Saturday, March 20, 2010

A real pain in the ___

I have been really stressed out lately. I mean, REALLY stressed. There was a huge fundraiser for work that I was in charge of, my new supervisor started a just a few weeks ago, I am in two weddings this summer where I am planning showers and bachelorette parties, and the list goes on and on with my biggest stresses being work related. So, my wonderful mother, recognizing that I was going a little crazy offered to pay for a massage for me. Hooray!

I went on Thursday to get my massage from a local spa and it was amazing. But there was one weird thing...

When the masseuse got to massaging my butt area I felt a very sharp pain. Ouch! I had never felt anything like this before. I said, "Wow, that hurts! What could I have done to strain my muscle that way?" The masseuse said that that area is a place where some people store stress about money or job performance. Well, I don't know much about how stress is stored but with everything going on at work right now you bet I've been stressed about performance! It made sense to me.

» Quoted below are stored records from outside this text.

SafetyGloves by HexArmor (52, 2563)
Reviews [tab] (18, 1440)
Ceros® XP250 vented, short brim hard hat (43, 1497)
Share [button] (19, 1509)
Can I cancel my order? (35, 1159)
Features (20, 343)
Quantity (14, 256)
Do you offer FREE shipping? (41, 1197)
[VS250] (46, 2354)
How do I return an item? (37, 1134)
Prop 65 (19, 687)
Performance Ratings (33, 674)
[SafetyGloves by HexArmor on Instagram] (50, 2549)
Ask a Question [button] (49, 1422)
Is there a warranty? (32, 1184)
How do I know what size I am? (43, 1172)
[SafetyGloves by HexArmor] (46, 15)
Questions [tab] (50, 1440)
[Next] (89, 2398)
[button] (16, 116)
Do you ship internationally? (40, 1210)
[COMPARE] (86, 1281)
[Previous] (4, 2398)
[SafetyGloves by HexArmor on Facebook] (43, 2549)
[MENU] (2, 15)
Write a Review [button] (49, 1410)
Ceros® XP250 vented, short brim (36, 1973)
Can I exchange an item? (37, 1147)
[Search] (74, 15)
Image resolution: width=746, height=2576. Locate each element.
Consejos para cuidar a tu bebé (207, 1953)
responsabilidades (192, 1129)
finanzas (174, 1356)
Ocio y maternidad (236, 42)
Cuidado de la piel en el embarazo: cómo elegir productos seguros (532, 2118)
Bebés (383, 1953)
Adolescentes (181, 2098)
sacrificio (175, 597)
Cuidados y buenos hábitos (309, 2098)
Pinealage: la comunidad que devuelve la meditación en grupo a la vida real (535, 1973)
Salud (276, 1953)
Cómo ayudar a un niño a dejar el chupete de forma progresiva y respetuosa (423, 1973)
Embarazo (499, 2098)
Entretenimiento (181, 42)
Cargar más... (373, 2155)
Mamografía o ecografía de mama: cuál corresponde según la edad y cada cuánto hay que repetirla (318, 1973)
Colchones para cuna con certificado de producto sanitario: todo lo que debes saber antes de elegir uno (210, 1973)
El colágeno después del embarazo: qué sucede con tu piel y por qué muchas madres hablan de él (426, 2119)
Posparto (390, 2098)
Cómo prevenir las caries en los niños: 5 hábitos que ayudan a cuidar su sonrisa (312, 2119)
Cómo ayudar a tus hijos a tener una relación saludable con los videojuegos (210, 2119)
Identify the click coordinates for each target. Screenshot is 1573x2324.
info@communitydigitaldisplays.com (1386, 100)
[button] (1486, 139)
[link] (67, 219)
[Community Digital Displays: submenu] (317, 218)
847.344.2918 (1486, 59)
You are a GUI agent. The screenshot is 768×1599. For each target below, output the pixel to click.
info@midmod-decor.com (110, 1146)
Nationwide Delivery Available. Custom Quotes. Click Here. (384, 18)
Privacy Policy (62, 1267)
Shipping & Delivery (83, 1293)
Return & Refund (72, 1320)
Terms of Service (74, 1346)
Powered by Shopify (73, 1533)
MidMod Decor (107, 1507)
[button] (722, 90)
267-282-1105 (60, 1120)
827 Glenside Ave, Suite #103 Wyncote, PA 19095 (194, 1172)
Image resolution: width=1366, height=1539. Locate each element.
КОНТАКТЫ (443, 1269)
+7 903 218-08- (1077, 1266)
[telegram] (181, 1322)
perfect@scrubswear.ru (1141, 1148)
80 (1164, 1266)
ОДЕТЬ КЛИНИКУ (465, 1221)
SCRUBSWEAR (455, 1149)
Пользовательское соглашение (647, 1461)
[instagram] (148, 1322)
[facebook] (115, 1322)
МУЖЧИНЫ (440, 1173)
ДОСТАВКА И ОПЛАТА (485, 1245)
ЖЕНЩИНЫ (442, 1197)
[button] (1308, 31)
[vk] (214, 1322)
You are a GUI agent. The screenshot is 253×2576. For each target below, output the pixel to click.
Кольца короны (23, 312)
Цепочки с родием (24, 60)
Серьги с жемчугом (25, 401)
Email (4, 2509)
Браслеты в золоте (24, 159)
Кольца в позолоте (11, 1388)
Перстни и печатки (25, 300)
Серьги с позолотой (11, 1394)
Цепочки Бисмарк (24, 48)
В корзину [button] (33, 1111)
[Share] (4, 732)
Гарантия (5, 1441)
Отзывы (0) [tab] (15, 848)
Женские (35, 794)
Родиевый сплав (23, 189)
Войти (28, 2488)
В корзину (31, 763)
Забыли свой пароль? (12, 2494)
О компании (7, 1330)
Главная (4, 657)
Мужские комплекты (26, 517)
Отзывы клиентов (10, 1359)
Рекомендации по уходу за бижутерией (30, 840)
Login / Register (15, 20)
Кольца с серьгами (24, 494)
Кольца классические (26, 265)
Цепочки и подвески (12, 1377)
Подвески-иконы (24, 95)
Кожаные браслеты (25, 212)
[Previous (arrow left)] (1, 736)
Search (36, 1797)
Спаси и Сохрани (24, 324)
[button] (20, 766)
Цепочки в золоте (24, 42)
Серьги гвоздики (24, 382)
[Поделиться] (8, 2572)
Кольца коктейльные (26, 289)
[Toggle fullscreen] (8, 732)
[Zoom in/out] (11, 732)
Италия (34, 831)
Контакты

Who knew! I can now officially say that work has caused a literal pain in my @$$. Go figure.

Tuesday, March 16, 2010

I'm trying...

23Whatever you do, work at it with all your heart, as working for the Lord, not for men, 24since you know that you will receive an inheritance from the Lord as a reward. It is the Lord Christ you are serving.

Colossians 3:23-24


So true, yet so very, very difficult. I have been struggling with this a lot lately. I am a perfectionist. I am controlling. I want to be the best at everything I attempt and I want to attempt everything. I have a need to know about everything going on so that I can contribute what I can to make whatever it is as successful as possible. I am passionate, competitive and take hits personally. I am human, I am a sinner and I am flawed.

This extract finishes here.